Positional five-stripe mark held to be registrable
The Swiss Administrative Court has confirmed that a positional five-stripe mark could benefit from trademark protection in Switzerland (Decision B-86/2012, March 11 2013).
On November 16 2005 K-Swiss, a US shoe manufacturer with Swiss roots, applied for the registration of a positional mark for sports and casual shoes in Switzerland. The mark consisted of five stripes on the instep of a shoe:
The mark reflected the signature stripes used by K-Swiss for its sports shoes over a long period of time:
The Swiss Federal Institute for Intellectual Property (FIIP) refused the application on January 24 2006, finding that the mark consisted of trivial elements and was thus generic.

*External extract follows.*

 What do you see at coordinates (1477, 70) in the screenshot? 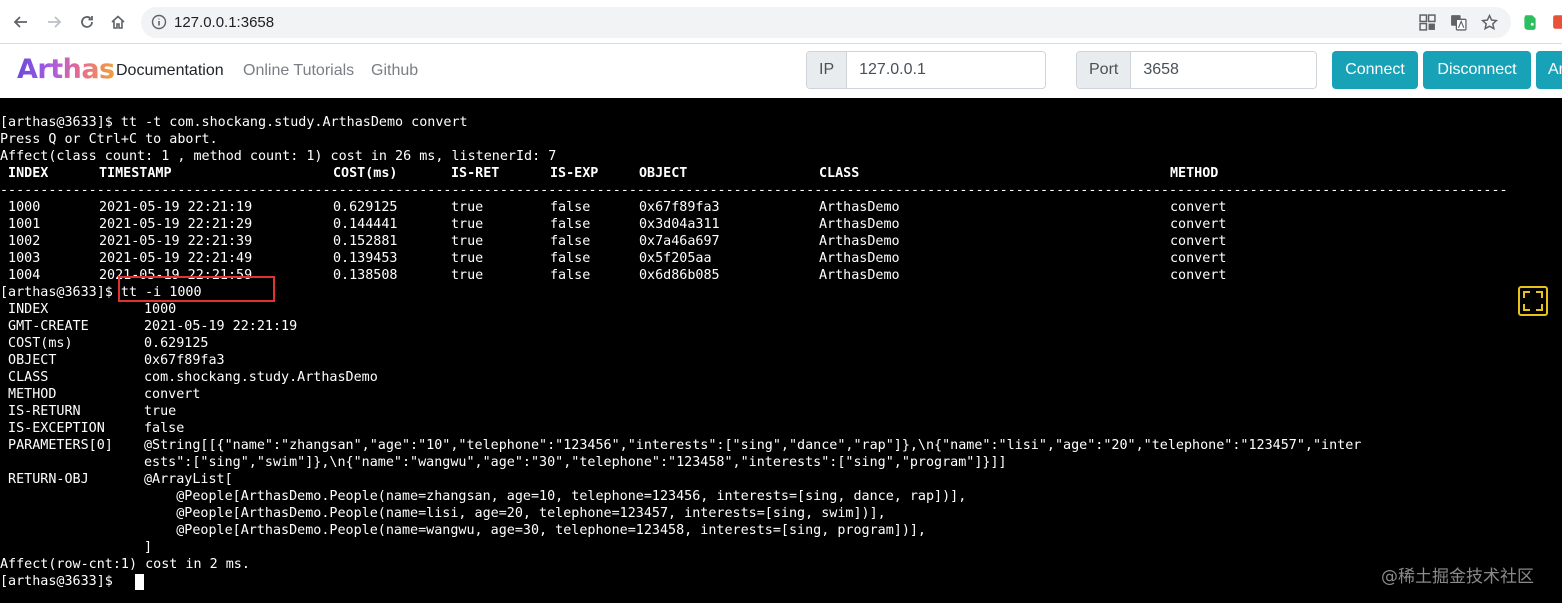
I see `disconnect-button: Disconnect` at bounding box center [1477, 70].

The applicant filed a submission with the FIIP on March 28 2006, claiming that the mark was a trapezoid segmented into five parts, rather than five rectangular stripes; therefore, it was not generic but distinctive. In addition, K-Swiss emphasised that, due to the fame of adidas’ three stripes, the average consumer was used to perceiving such marks as an indication of origin. After two other rounds of submissions (including the filing of materials aiming at proving acquired distinctiveness), the FIIP finally refused the application on November 21 2011. The FIIP found that the mark consisted of basic geometrical shapes that would be perceived either as a technical means to reinforce the shoes or as decorative elements.
K-Swiss appealed to the Swiss Administrative Court on January 6 2012. On March 11 2013 the court ruled in favour of the appellant and allowed the mark to mature to registration. The decision of the Swiss Administrative Court is not yet final and can be appealed to the Swiss Supreme Court.

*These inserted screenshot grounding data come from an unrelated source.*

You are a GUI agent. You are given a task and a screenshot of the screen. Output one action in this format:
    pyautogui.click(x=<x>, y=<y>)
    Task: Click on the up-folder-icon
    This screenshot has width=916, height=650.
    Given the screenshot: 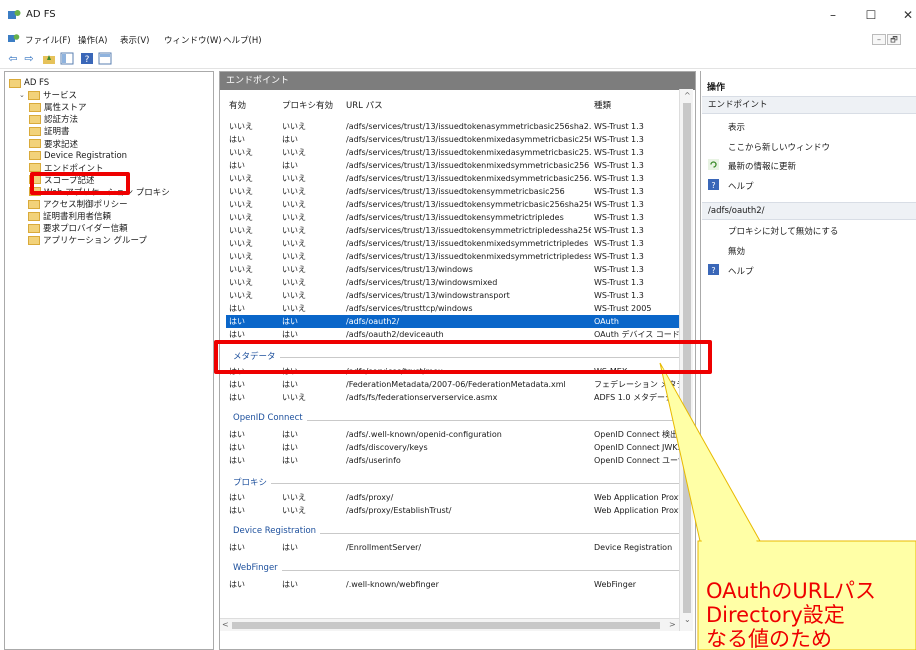 What is the action you would take?
    pyautogui.click(x=49, y=58)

The decision of the Administrative Court is noteworthy because it is one of the few decisions in which the court has overturned a refusal decision of the FIIP on absolute grounds other than the fact that the mark consists of a geographic indication.

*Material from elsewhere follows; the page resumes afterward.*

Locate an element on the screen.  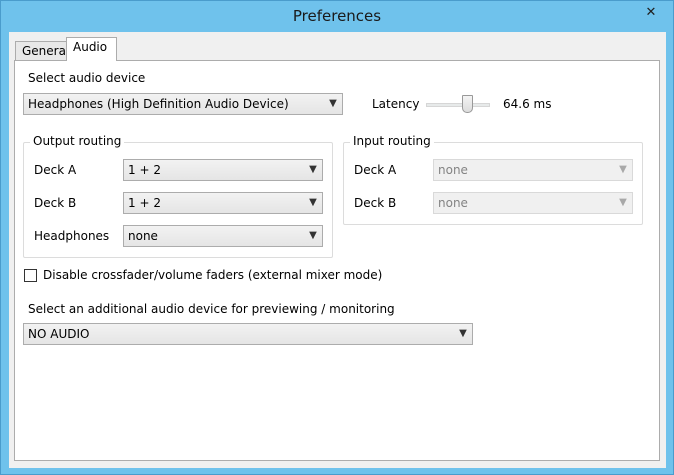
latency-label: Latency is located at coordinates (396, 104).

In its reasoning, the Administrative Court held that the mark should be considered in accordance with the standards applying to three-dimensional marks - namely, the sign must differ from usual shapes used on the market to qualify as inherently distinctive. Interestingly, the court concluded that the five-stripe mark would be perceived as an indication of origin primarily because consumers were familiar - thanks to other trademark owners such as adidas - with the notion of stripes on shoes being indications of origin rather than mere decorations:
It is also interesting to note that K-Swiss not only registered its five-stripe mark in the United States in 1974 and in Germany in 1990, but also successfully enforced its German mark in 2012 before the appellate court of Düsseldorf against the Swiss shoe manufacturer Künzli SwissSchuh AG (K-Swiss was the former distributor of Künzli in the United States before starting to produce its own striped sports shoes), ultimately causing the latter to change its shoe design from five stripes to five squares (Decision I-20 U 89/11, February 28 2012).
In the German decision, the court used the same reasoning as the Swiss Administrative Court in the present case.